* **DATASET ROWS**
┄┄┄┄┄┄┄┄┄┄

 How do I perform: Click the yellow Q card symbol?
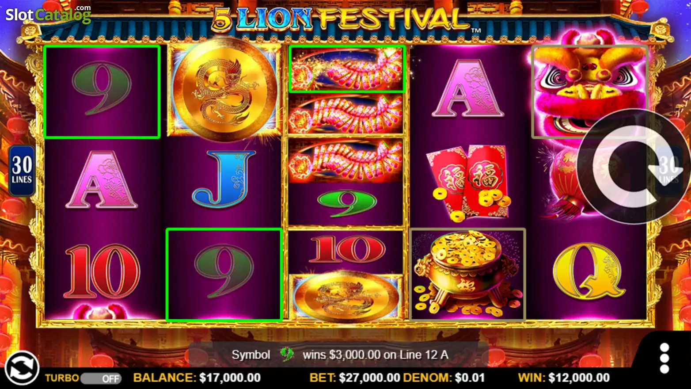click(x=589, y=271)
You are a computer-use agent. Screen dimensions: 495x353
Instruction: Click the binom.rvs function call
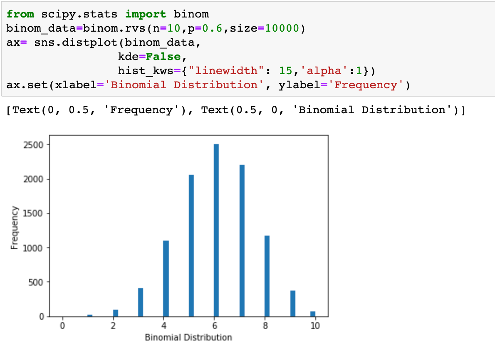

┄┄┄┄┄┄┄┄┄┄

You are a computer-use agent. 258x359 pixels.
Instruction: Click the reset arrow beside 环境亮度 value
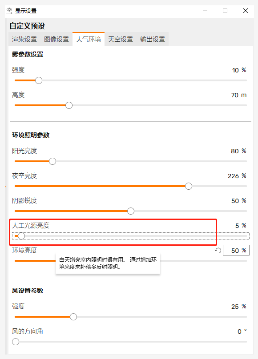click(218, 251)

┄┄┄┄┄┄┄┄┄┄

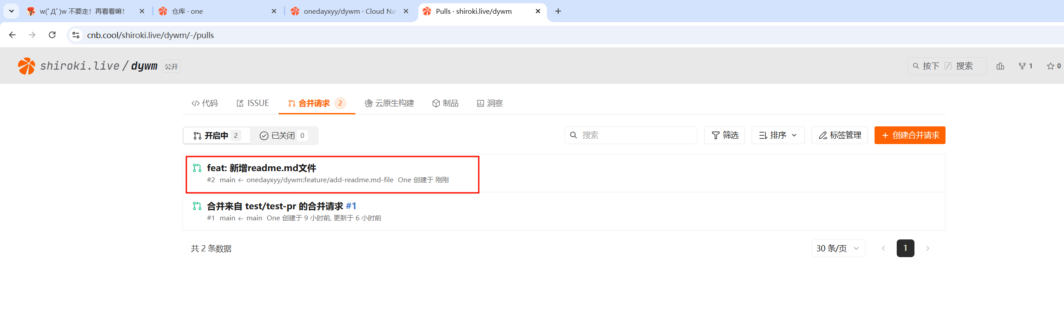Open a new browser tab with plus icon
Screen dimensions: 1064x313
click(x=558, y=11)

┄┄┄┄┄┄┄┄┄┄

Rewrite the listing from the line containing "How do I perform: Click" through the line containing "Instruction: Click the binom.rvs", requests included, adding 129 to every coordinate in the answers. Leave the pictures out.

 How do I perform: Click the yellow Q card symbol?
click(x=718, y=400)
You are a computer-use agent. Screen dimensions: 495x353
Instruction: Click the binom.rvs function call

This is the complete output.